The Chrysanthemum and the Sword 2

In response to my previous post, Curious George asks,

But doesn’t culture at least partly determine politics? You write as if one could be cleanly divorced from the other, but the idea that Japan’s preceding 700+ years of domination by samurai militarism had nothing to do with the course of its history between 1868 and 1945 is ridiculous.

To which I responded:

Well, of course, "culture at least partly explains politics." It works both ways, hence the pun: "Does Great Britain have a July 4th?" Whenever "cowboy" is used to describe GWB, the reference point is a stereotype largely invented by the popular press during the 19th century and later enhanced in Hollywood. This doesn't invalidate it, but emphasizes that "culture" is not a genetic formulation bred in the bone.

(This is known as essentialism: "[T]he view that all people of a particular race [or culture] inherently possess a particular negative characteristic," a philosophical approach later adopted by the Nihonjinron school of cultural apologetics.)

Similarly, the modern concept of the "traditional" samurai was largely invented during the Tokugawa Era, when, for 250 years, the samurai didn't have much to do (after Shimabara).The shogunate itself relied on Neo-Confucianism to justify authoritarian rule that turned the emperor into an incidental figurehead. Neo-Confucianism also influenced the interpretation of Bushido, along with Zen, another Chinese import.

During the Meiji era, at the same time Bushido was being rekindled in order to energize Japan's expansionist goals, its politicians were looking to Prussia to sculpt a constitutionally active role for the resurrected Imperial Household Agency. And though it might seem silly in comparison, why do seifuku look the way they do?

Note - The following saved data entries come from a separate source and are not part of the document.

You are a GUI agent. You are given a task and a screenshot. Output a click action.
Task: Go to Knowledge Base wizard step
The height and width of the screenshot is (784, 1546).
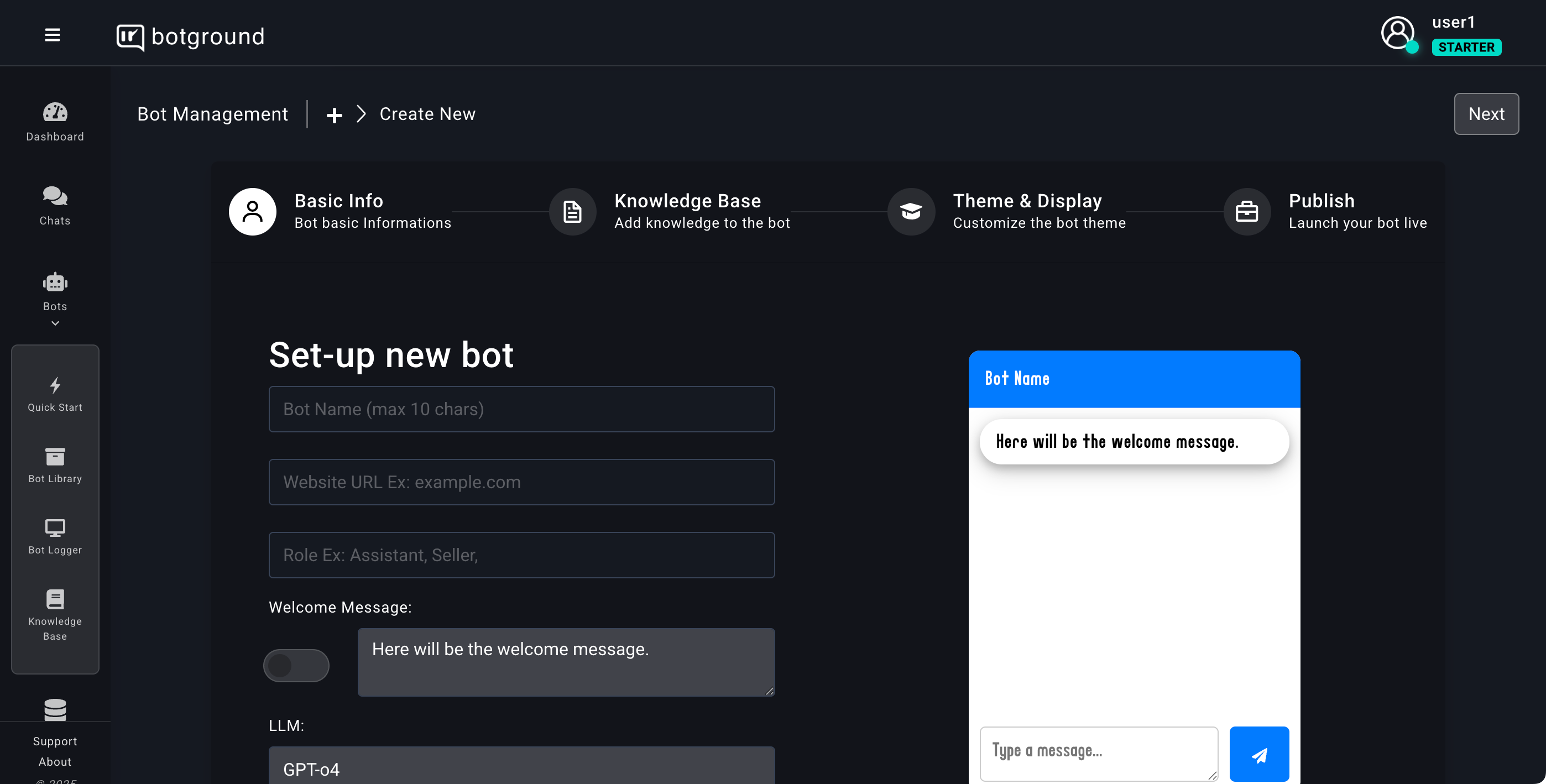click(x=572, y=211)
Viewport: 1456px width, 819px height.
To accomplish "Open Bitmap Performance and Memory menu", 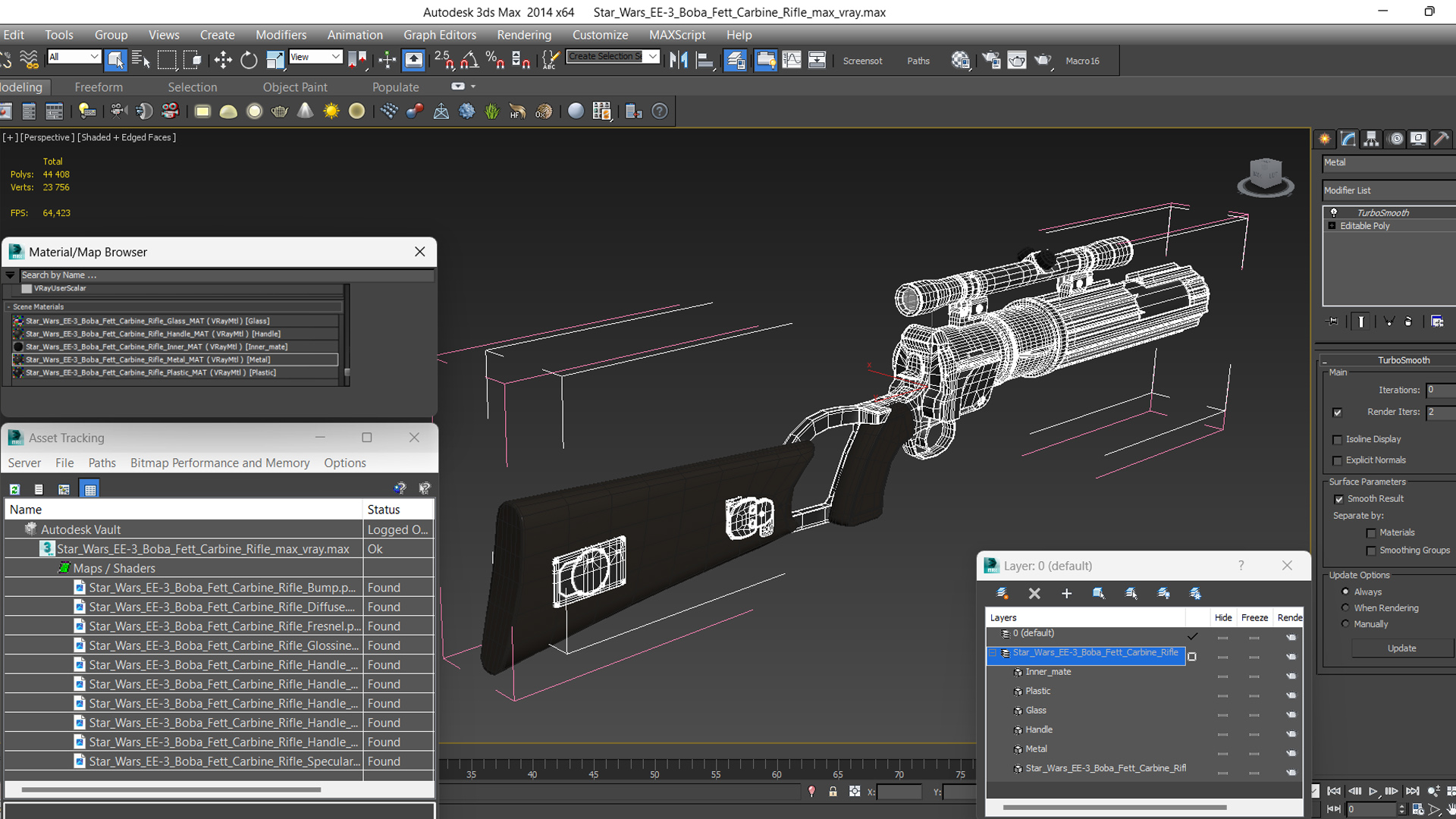I will tap(220, 463).
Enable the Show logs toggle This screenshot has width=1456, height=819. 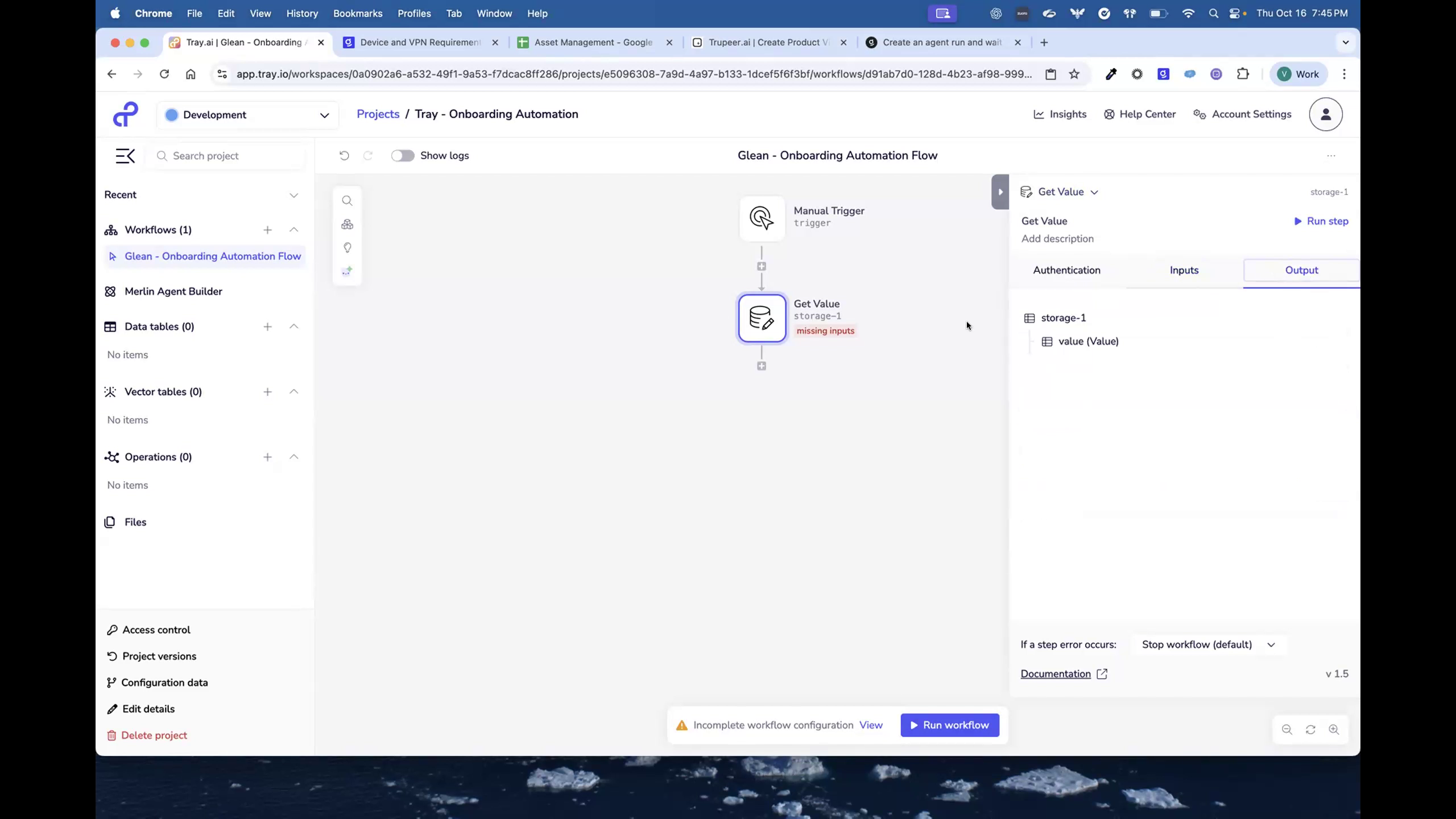403,155
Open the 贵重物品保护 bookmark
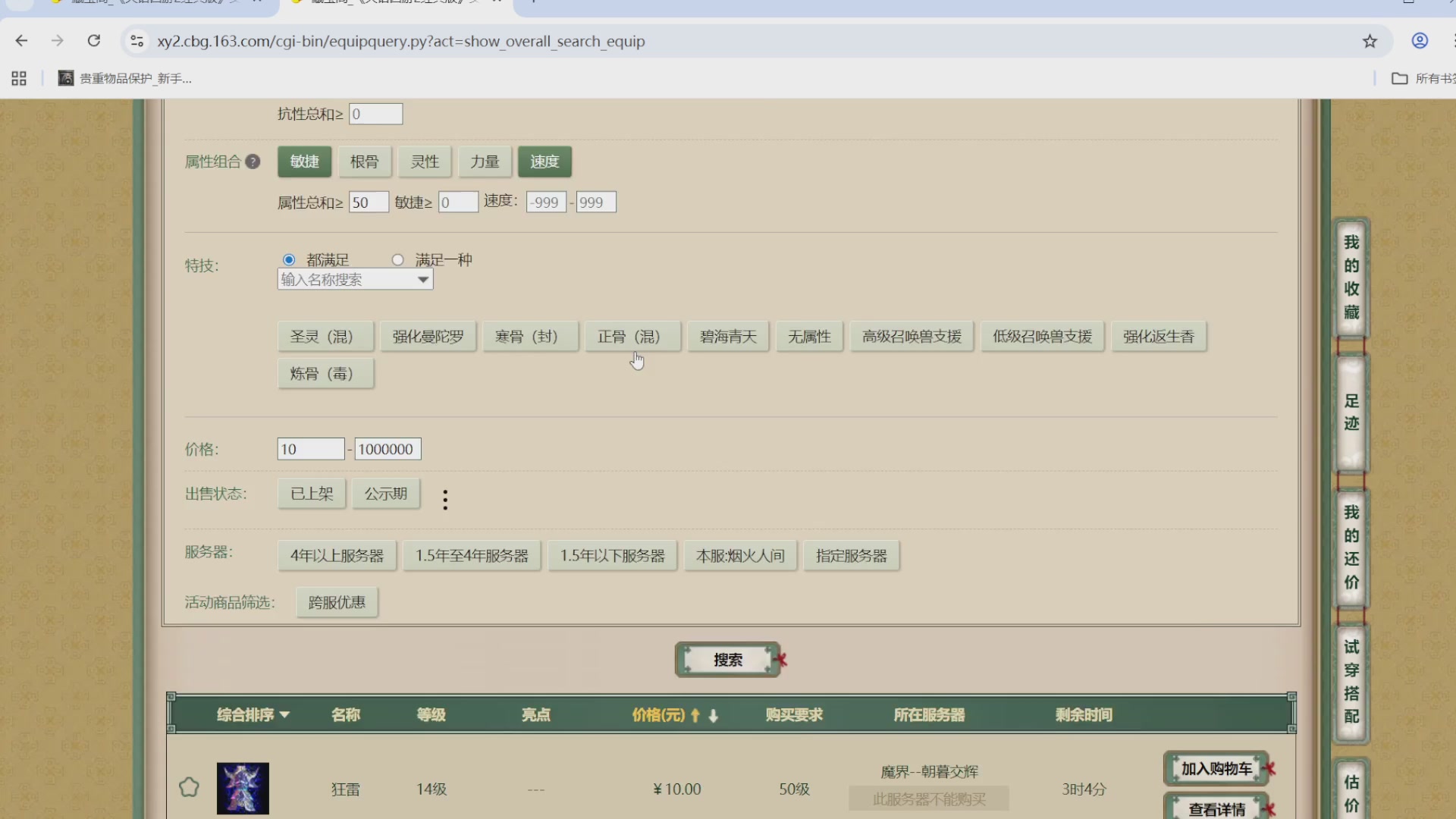 [125, 77]
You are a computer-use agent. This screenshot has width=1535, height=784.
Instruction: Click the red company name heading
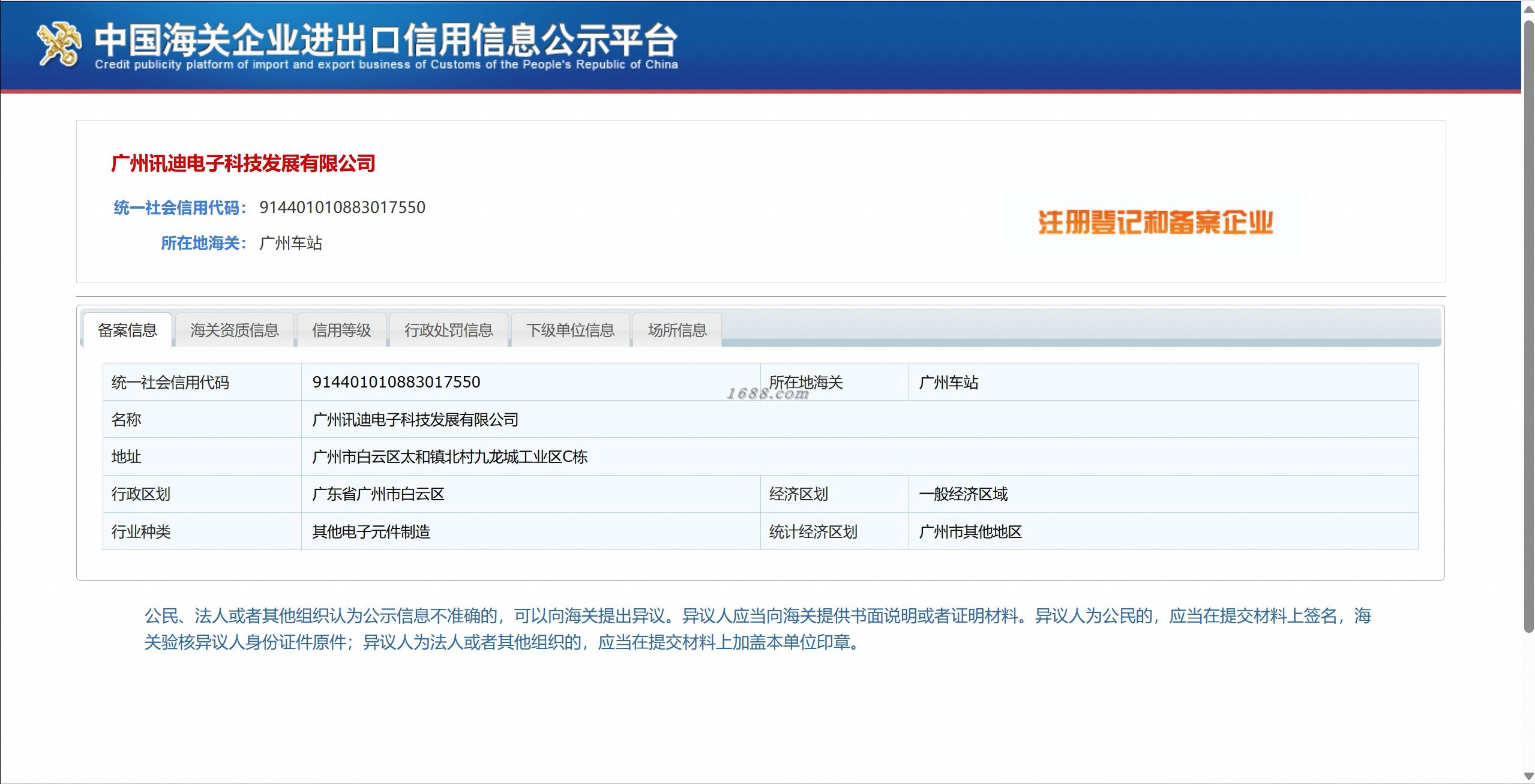[x=243, y=163]
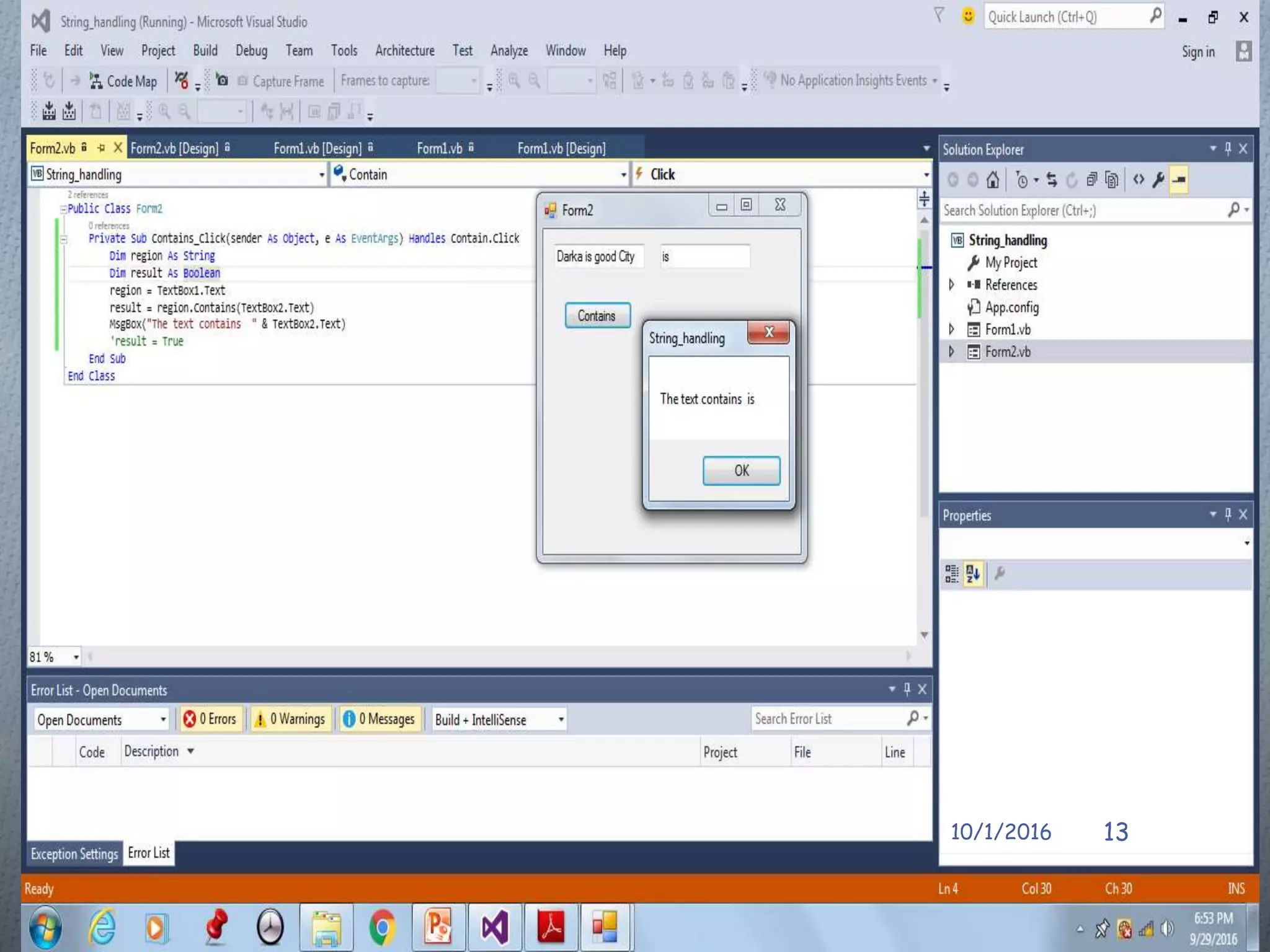Expand the Form1.vb tree node
The image size is (1270, 952).
(x=952, y=329)
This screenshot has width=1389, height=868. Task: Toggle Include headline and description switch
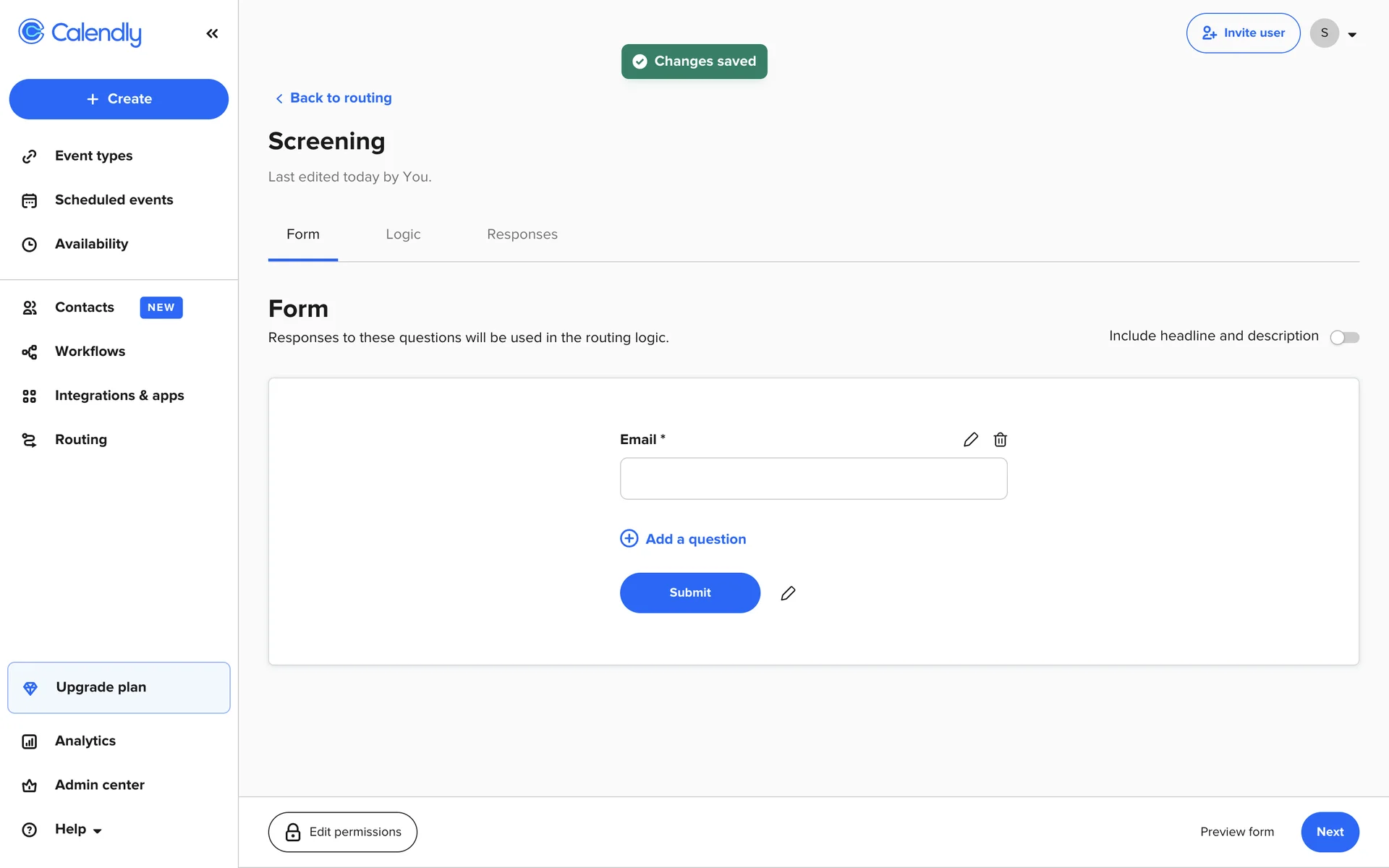click(x=1344, y=337)
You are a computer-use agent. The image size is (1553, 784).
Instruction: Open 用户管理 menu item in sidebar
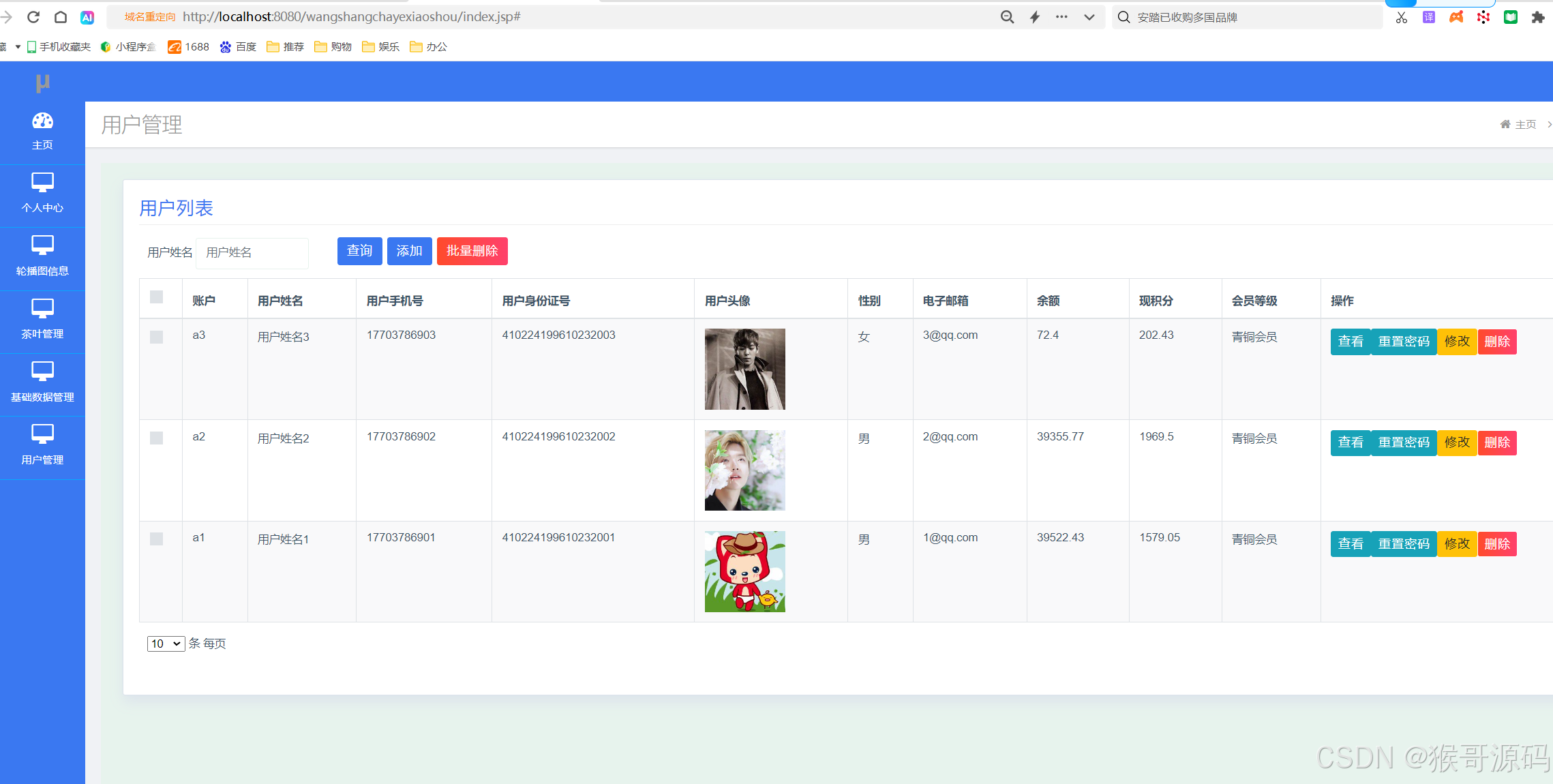pyautogui.click(x=42, y=447)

Not centuries of Japanese tradition. Same source.

C. Douglas Lummis, professor of political philosophy as Tsuda University, puts it more bluntly: Benedict's interviewees all reflected the totalitarian patterns she anticipated because those patterns "had been pounded into them by a modern, highly organized, state-controlled school system, and by all the other 20th century techniques of indoctrination which the government had available to it."